Ford arched an eyebrow, wondering if that was some subtle hint about smuggling. After all, this was just about the perfect place for it. "If I recall the specs correctly, then it can't be holding that many good ingredients..."

"You are correct, there was not that much space for many good ingredients," Brott replied. "The internal specs are probably a bit off. It has been several years since anyone has bothered to do a proper inspection. I had a few bulkheads removed, some things filed done here and the end of the day, we make use of the space we have."

Brott shrugged. "There's more cargo space than there is living space."

"Ooo, now that might be a problem," Ford said, bringing his free hand up to his belly. It didn't take much movement for the fabric to show strain. "I seem to be caught in this spatial anomaly where-" He paused for both dramatic effect and to take a sip of his drink. "-I keep getting larger in the equatorial region. Can't seem to break free of it no matter what I do. So, I find myself taking up more and more living space every year."

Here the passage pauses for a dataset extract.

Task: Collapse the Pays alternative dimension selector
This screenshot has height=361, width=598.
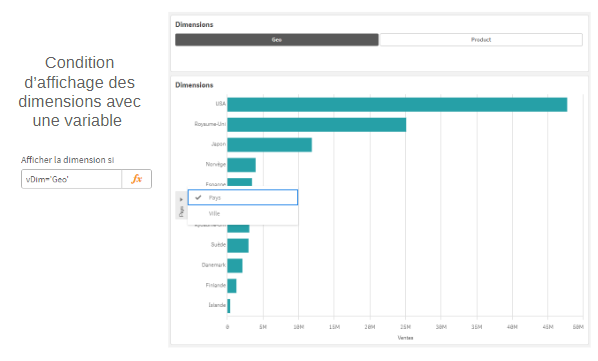Action: [181, 205]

"I know the feeling," Brott said patting his barrel chest and gut. "I have the luxury of private quarters. I'm afraid I cannot say the same about your living arrangement. There are two crew suites, each contains three beds. You'll be living with the Security Chief and our Shuttle pilot."

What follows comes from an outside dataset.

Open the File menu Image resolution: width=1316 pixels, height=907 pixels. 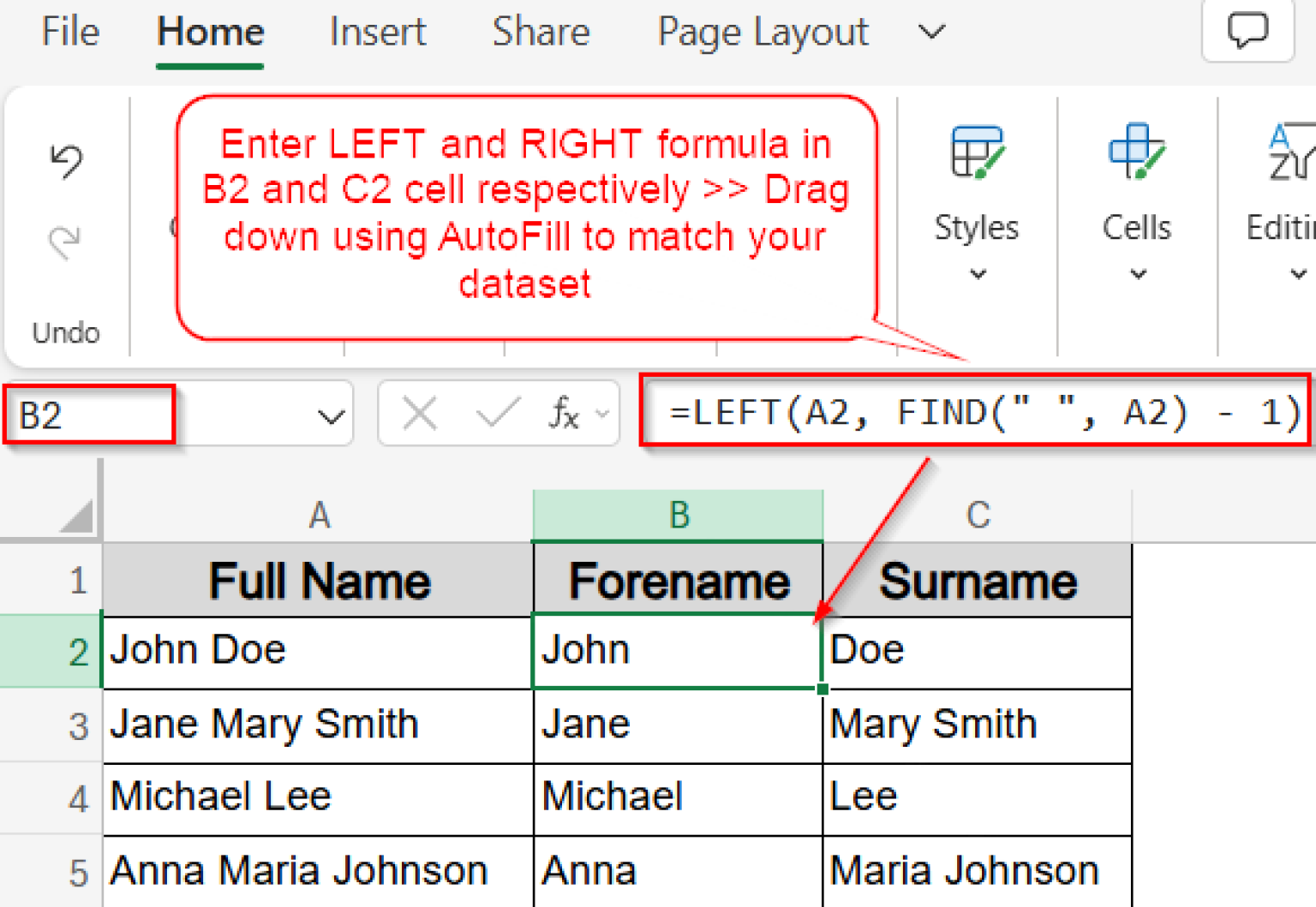pyautogui.click(x=69, y=32)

Ford made a thoughtful face, grasping for what he'd read about the crew aboard the Marmalade. "Riehl and... Who's the pilot again?"

"Kostova," replied Brott.

"Kostova," he confirmed with a nod. Ford swirled his drink, watching the tea and lemonade collide. "What's the inside scoop on 'im?"

Speaking my language thought Brott. "Oh he just came aboard a breath ago. He's barely settled in yet. I have not gotten the chance to get to know him yet, but he's human, Hungarian heritage. He brought us an old Exocomp that needs repaired."

Ford didn't even bother to hide his excitement. Excitement should be a source of joy, not embarrassment. "No kiddin'? I've never actually met one before. Always wanted to, though. Exocomps, I mean. Not Hungarian fellas - they're a dime a dozen."

"Well," Brott said. "It will be something for you and Astor to handle, get that Exocomp repaired and functional. It is an older model, doesn't quite have the sentience level as the more recent ones do, but certainly more than a tricorder."

"For a minute there, I wondered if you were talkin' about the exocomp or readin' out of my personnel file," the chief said with a grin.

Brott smiled widely in response to the good humored man. "Chief, I don't think they would call you an older model just yet. You have a few good years of service left in you," the Bolian teased. "I think having an old dog around to teach these new kids some old tricks is exactly what Bellwether has been missing."

"We'll have 'em in shape in no time," Ford winked.